_EXCERPT TO READ_
_ _ _ _ _

Ever since the pandemic started, a lot of people have begun taking precautions and limiting themselves from going to school, and work. For this reason, most people ended up stuck at home and sitting for long periods of time with their upper back hunched, head poking forward, and shoulders rolled forward over the tablet, smartphone, or laptop. This is the main cause of a condition coined “text neck”.
Michael Liougas, a Toronto midtown physiotherapist reports that the number of patients that complain of this specific type of neck pain continued to rise throughout the pandemic. This posture has become so common that US chiropractor Dean Fishman has coined a new term “text neck syndrome” when referring to this condition.
What Is Text Neck?
Text neck syndrome is the repetitive stress injury to a neck caused by having one’s head in the forward position for a prolonged period of time. This forward bending posture negatively affects the shoulder muscles and neck, supporting ligaments, and the curvature of a cervical spine.
Text neck affects your spine while flexing your head forward at different degrees: When your head is tilted forward fifteen degrees, the pressure on your neck surges to twenty-seven pounds, at thirty degrees, forty pounds, at forty-five degrees, forty-nine pounds, and at sixty degrees, sixty pounds.
To help you understand this better, imagine yourself carrying a small child around your neck for 2-4 hours.
Causes And Symptoms
In most cases, text neck is caused by prolonged use of mobile devices with the head tilting downward and not moving. Some of the symptoms and signs of text neck syndrome include:
- Stiffness/tightness in your neck and shoulders that leads to a decreased range of motion
- Nagging or sharp pain in your neck and shoulders
- Constant or intermittent headaches
- Eye pain
- Nerve pain with a tingling sensation and numbness in your upper limbs
Prevention And Treatment
The strategies below can help you treat or/and prevent neck pain while you are using your smartphone, tablets, e-reader, and any other handheld device:
- Keep your head level: Look down with your eyes instead of your head or hold a phone at eye level. This can reduce the angle of a forward head posture, which will reduce the stress on the neck.
- Stretch: Perform shoulder and neck rolls throughout the day in order to release tension caused by tilting your head forward and bending down to stare at a screen.
- Practice good posture: A lot of us fail at keeping a good posture. Yet, developing a good posture is a necessary thing to do. For most people, slouching is quite an easy habit they can get into and a difficult one to break. Fortunately, you can use one simple method to easily improve your posture: Place the rolled-up towel right behind your lower back. This will help you to naturally guide your body to a good posture.

_ _ _ _ _

_ASSIGNED TASK 1_
Please transcribe the article on text neck between "Text neck syndrome is" and "a cervical spine.", inclusive.
_ASSIGNED TASK 2_
Write the next part of the article on text neck, starting after its last sentence.

_ _ _ _ _

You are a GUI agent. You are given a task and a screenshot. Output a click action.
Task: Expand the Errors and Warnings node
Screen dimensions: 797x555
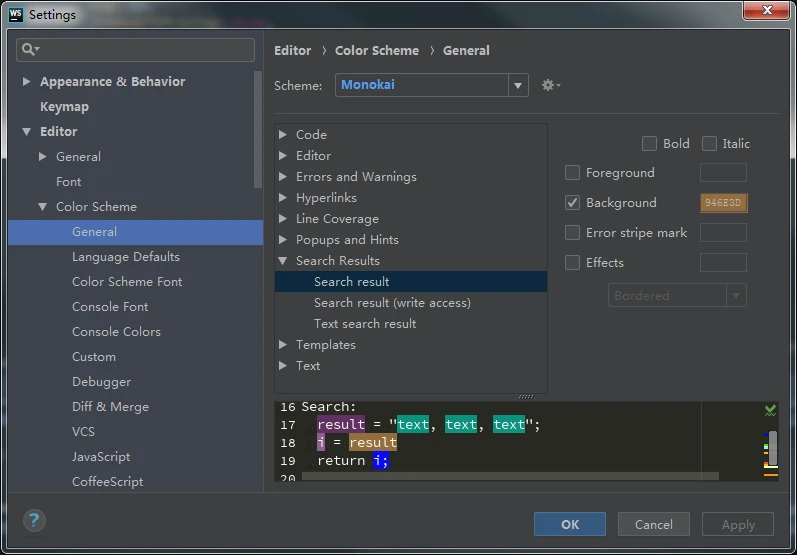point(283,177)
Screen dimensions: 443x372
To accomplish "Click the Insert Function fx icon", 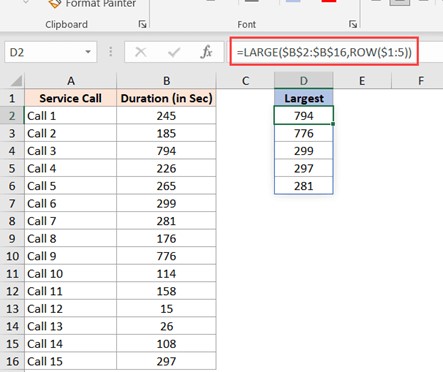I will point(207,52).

_ _ _ _ _

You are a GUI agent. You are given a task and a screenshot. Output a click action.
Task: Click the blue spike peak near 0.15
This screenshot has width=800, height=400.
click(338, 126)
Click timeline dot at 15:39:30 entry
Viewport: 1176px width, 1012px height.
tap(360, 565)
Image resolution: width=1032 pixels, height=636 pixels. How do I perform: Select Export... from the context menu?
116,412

_ _ _ _ _

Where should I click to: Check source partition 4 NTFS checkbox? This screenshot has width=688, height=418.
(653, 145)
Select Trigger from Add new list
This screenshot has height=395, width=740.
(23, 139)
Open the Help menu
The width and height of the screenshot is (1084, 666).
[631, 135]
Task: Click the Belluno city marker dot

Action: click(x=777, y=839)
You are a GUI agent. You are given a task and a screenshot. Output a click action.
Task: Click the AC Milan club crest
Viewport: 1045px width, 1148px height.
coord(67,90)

_ _ _ _ _

_EXERCISE RESULT 1_
Text neck syndrome is the repetitive stress injury to a neck caused by having one’s head in the forward position for a prolonged period of time. This forward bending posture negatively affects the shoulder muscles and neck, supporting ligaments, and the curvature of a cervical spine.

_EXERCISE RESULT 2_
- Reduce the amount of texting: On average, women and men under thirty send at least 3,000 texts each month. While it can be impossible to stop texting, you can at least reduce the number of texts you send. For example, you can designate “no phone” periods throughout the day to achieve this. As an added benefit, others around you will certainly appreciate your undivided attention.
- Take frequent breaks: Try spending some time away from a phone – or any kind of head-forward posture. To make things easier, you can even use an app or alarm to set automatic reminders so you won’t forget to take a break.
- Exercise regularly: A flexible, strong neck and back will be less likely to experience extra stress.
- For kids, rest a device on the table instead of on the floor or in their hands.
As you can see, education, awareness, and proper positioning are the things you need to prevent the development of text neck syndrome.
As for the treatment, you can try an individualized rehabilitation program that focuses on improving the posture as well as restoring normal muscle function. Treatment plans can include the combination of corrective exercises and manual therapy for decreasing forces on a spine, strengthening inhibited muscles, and lengthening muscles that are short and tight.
Physiotherapists can help you in regaining control of the posture and getting rid of pain once and for all. If you decide to opt for one-on-one treatment sessions, you’ll receive personalized attention which will decrease an overall treatment time and help you see the results faster.